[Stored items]

━━━━

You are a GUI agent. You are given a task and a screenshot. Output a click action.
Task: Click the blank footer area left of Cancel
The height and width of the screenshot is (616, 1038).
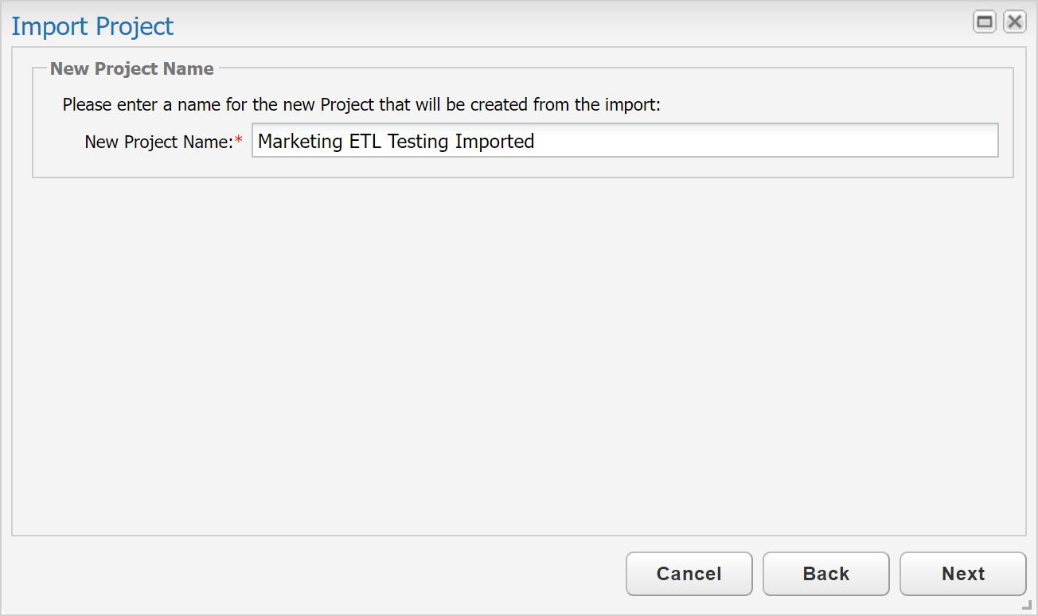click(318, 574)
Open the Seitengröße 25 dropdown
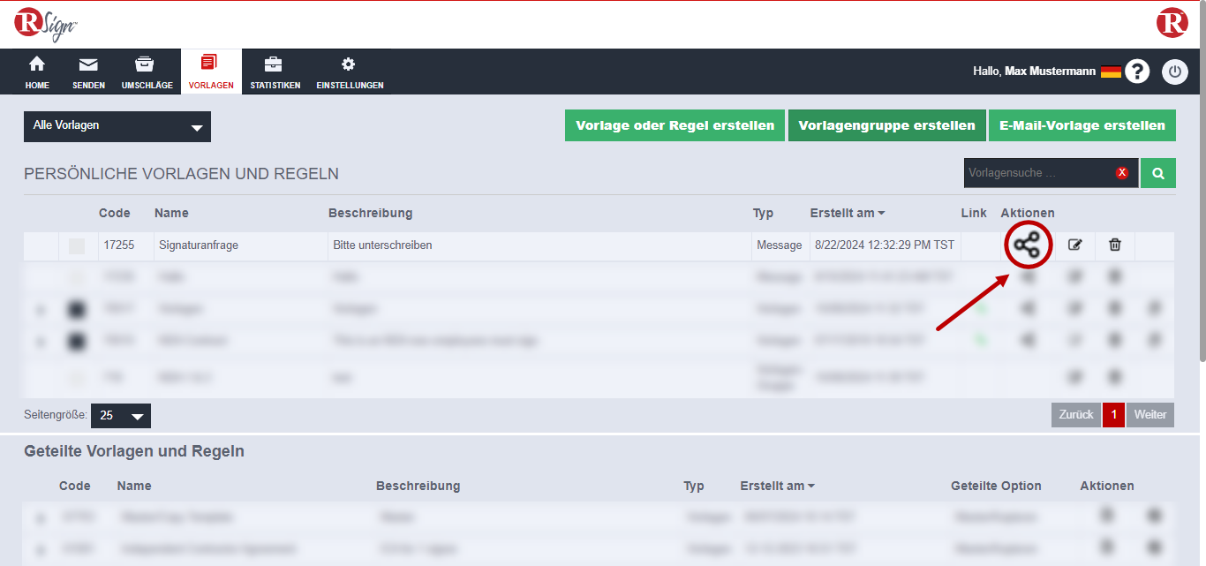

━━━━

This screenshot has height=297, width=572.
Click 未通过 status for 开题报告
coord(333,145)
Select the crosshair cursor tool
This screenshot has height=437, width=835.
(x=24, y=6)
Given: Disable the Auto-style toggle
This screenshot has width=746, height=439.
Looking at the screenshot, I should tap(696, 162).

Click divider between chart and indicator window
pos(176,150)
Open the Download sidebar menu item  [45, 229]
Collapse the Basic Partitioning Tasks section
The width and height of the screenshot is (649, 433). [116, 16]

━━━━

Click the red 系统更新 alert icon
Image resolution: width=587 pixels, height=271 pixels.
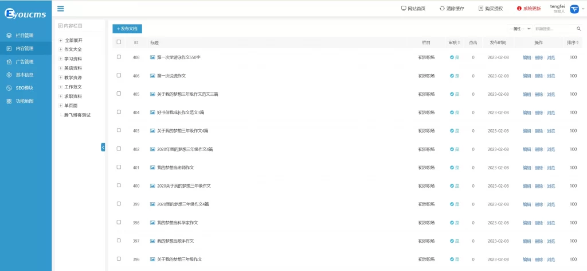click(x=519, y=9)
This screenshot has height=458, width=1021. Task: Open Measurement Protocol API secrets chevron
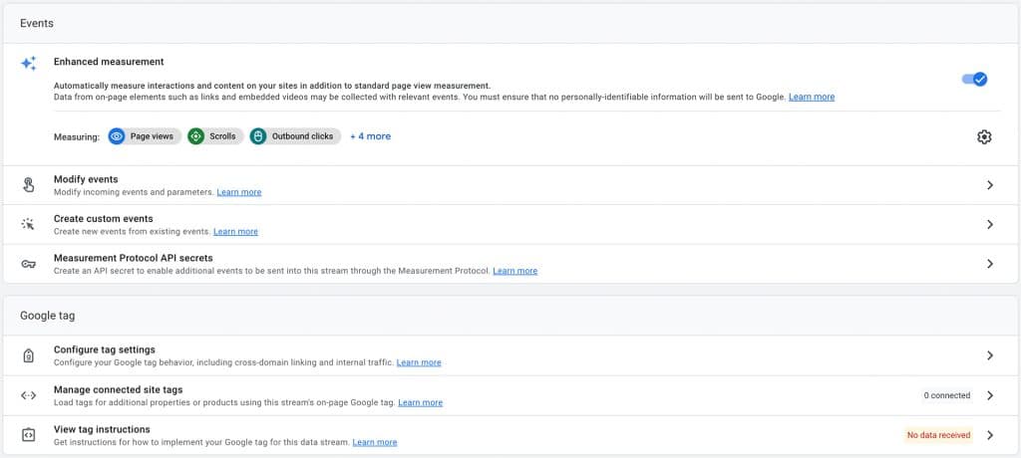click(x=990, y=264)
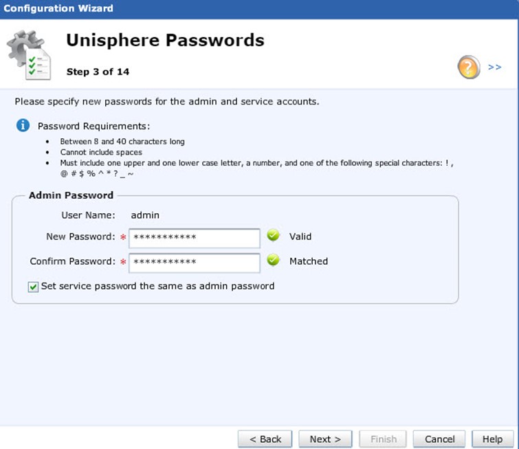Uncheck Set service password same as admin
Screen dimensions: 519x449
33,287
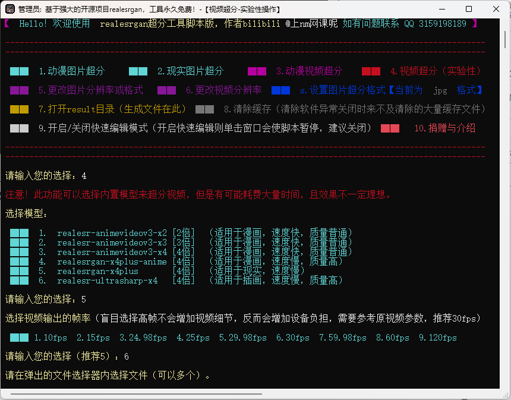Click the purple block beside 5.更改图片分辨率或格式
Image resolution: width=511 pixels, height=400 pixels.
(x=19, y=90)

━━━━

■ **PROMPT**:
Skip every picture, and restate word for word only the lines above from the line containing "You are a GUI" to the line containing "Open the Seitengröße 25 dropdown", both of them included.

■ **SOLUTION FOR THIS TASK**:
You are a GUI agent. You are given a task and a screenshot. Output a click action.
Task: Click the blank footer area left of Cancel
The height and width of the screenshot is (616, 1038).
click(318, 574)
Open the Seitengröße 25 dropdown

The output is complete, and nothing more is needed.